In three years as a starter, Book has led the Irish to a 40-6 record and passed for 61 touchdowns with only 14 ints. He's also rushed for over 1300 yards and 13 TDs.
Trouble at ESPN: Facing mounting expenses and declining revenues, the worldwide sports leader eliminated 500 positions—300 staffers were given pink slips and 200 open jobs will not be filled.

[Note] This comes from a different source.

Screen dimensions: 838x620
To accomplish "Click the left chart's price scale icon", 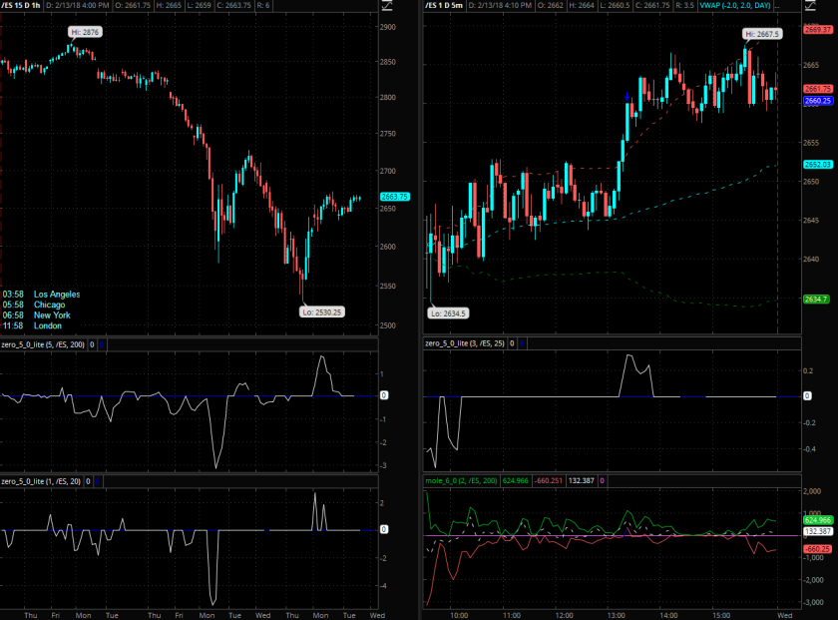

The four-month COVID shutdown was responsible for big losses, but the major factors were rising rights fees and falling cable subscriptions.
ESPN’s contracts with the NFL, NBA, MLB. college football and tennis majors have risen to $7.5 billion annually. At the same time, cable cutting and streaming have cut into the revenue stream…big time. At its height, in 2011, the network had more than 100 million cable subscribers. They’re now down to 83 million.
Consider that ESPN’s average per cable subscriber fee is $7.69 per month. Subtract 20 million subscribers and you’re looking at a loss of over $153 million per month, which translates to over $1.8 billion per year.
Among the cuts was the one of the very best college football writers in the land, Ivan Maisel, who’d been with ESPN for 18 years. That’s a huge loss for the network and for college football in general. Hopefully, he’ll surface elsewhere.
College Draft Picks: Roger Noll, the legendary sports economist, shared with me a 247 sports article that ranked the top 50 colleges in terms of players drafted by the NFL since 2000.
Ohio State, no surprise, was No. 1 with 141, including an astounding 31 first rounders. The next five included four SEC teams—Alabama at 2, LSU at 3, Florida at 5 and Georgia at 6. The ACC’s Miami was No. 4.
The top ranked Pac-12 team was No. 7 USC, with 109 picks, including 24 first rounders. Stanford was second in the conference at No. 19, with 74 picks and 7 first round selections.
Three other Pac-12 schools made the top 25—Oregon at 22, Cal 24 and UCLA 25.